Ao longo de mais de seis décadas de carreira, Elza Soares recusou-se a ser rotulada ou a permanecer estática em um único gênero musical. Sua vida pessoal, marcada por tragédias e por um relacionamento tumultuado e vigiado pela ditadura militar com o jogador de futebol Garrincha, nunca silenciou sua voz artística.
Pelo contrário, Elza transformou suas dores pessoais e as dores da sociedade brasileira em combustível para sua arte. Ela cantou o samba, o jazz, o rock, o funk, o hip hop e a música eletrônica com a mesma maestria e entrega, demonstrando uma curiosidade intelectual e uma juventude de espírito que acompanharam sua trajetória até os últimos dias de vida.
O clímax dessa reinvenção constante ocorreu no século XXI, quando Elza Soares já octogenária aliou-se à cena de vanguarda da música paulistana. O lançamento do álbum A Mulher do Fim do Mundo em 2015 foi uma verdadeira bomba estética e cultural.
Abordando temas duros como violência doméstica, racismo, transforbia e a própria finitude, o disco foi aclamado internacionalmente pela crítica especializada, recebendo prêmios no Brasil e no exterior, incluindo um Grammy Latino. Canções como a faixa-título e “Maria da Vila Matilde” (com o histórico refrão “você vai se arrepender de levantar a mão pra mim”) tornaram-se hinos feministas e de combate à violência de gênero em todo o país.
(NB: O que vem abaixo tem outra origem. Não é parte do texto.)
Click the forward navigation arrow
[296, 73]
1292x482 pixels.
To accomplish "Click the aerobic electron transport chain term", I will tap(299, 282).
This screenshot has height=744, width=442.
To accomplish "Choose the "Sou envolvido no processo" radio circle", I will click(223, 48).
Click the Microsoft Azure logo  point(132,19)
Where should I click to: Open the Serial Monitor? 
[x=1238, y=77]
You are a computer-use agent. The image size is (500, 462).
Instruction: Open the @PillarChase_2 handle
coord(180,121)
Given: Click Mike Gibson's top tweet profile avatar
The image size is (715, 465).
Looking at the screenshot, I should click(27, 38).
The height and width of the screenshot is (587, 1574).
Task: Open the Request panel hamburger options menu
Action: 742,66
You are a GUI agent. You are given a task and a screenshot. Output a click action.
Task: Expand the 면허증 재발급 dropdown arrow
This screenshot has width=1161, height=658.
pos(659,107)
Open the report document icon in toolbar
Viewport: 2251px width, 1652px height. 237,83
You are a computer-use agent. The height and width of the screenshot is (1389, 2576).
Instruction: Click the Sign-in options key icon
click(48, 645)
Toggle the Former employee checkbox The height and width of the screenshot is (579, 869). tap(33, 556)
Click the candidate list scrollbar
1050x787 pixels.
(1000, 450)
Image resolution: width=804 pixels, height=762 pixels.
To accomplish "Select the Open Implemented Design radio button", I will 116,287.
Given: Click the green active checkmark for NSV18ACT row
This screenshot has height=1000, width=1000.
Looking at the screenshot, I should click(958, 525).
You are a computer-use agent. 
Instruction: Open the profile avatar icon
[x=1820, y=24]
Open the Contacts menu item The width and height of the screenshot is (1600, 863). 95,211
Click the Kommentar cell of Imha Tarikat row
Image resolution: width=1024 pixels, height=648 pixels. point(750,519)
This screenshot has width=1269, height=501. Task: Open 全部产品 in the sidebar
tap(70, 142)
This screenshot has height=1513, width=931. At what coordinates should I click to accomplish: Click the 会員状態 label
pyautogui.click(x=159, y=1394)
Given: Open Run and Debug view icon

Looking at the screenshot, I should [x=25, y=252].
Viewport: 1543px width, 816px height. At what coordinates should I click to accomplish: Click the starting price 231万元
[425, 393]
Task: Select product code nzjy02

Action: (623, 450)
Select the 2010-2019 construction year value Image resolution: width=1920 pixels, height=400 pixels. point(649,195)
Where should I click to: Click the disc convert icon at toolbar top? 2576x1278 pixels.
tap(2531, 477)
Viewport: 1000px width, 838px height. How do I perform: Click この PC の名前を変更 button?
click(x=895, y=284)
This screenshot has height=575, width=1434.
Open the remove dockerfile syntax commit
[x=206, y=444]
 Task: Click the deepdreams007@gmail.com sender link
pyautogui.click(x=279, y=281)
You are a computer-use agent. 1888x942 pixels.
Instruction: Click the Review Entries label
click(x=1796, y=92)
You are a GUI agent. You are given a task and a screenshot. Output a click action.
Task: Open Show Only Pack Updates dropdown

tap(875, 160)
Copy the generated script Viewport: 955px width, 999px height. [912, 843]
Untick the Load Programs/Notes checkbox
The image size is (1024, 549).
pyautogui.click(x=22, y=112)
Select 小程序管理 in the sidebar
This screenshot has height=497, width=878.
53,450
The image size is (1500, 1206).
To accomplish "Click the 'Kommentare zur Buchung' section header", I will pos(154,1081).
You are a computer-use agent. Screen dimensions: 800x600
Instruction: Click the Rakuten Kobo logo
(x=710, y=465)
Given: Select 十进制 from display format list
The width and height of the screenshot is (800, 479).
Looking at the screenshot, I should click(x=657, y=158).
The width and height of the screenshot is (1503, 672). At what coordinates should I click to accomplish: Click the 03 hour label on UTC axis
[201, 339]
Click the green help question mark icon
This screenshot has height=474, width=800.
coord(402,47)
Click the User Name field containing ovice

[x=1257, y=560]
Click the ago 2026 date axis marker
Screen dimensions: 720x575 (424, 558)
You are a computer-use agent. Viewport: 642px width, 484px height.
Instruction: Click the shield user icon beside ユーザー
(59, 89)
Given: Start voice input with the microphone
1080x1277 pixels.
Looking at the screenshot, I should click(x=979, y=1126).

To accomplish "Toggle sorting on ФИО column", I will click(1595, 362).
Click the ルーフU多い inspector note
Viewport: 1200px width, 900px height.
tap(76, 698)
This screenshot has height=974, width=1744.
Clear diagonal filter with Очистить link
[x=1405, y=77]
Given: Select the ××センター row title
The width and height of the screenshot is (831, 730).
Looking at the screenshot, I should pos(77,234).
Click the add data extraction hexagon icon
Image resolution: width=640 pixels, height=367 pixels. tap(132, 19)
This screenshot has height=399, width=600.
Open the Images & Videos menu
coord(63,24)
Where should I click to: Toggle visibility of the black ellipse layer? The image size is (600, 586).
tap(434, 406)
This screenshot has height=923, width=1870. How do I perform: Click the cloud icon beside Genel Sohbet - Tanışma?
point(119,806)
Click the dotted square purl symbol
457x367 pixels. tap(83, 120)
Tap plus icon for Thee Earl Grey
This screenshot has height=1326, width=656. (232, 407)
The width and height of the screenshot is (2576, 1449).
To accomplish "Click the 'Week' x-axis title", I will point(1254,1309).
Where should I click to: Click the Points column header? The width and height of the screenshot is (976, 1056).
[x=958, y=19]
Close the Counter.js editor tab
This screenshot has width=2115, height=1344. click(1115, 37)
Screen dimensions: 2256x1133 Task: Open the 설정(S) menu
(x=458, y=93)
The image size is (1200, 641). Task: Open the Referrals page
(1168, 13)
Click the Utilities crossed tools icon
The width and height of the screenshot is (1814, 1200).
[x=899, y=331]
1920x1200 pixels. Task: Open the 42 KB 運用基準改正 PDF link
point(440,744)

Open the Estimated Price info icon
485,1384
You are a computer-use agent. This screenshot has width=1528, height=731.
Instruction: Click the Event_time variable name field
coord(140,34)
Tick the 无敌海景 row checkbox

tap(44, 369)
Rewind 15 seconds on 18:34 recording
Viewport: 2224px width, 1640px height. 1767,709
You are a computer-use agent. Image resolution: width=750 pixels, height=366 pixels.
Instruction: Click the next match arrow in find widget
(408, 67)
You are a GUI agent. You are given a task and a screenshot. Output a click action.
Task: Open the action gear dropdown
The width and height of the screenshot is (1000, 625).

Eleita a “Cantora do Milênio” pela rádio BBC de Londres no ano 2000, Elza Soares transcendeu a condição de estrela da música para se tornar um símbolo vivo de resistência da mulher negra, da liberdade sexual e do direito de existir e criar sem amarras. Ela cantou até o fim da vida, literalmente nos palcos, mantendo a voz firme e o discurso afiado mesmo quando seu corpo já mostrava o peso do tempo. Elza deixou uma lição imortal sobre a coragem de se reinventar e a recusa absoluta de ser vítima das circunstâncias. Seu legado é um monumento à arte como ferramenta de sobrevivência, denúncia e celebração da vida em toda a sua complexidade.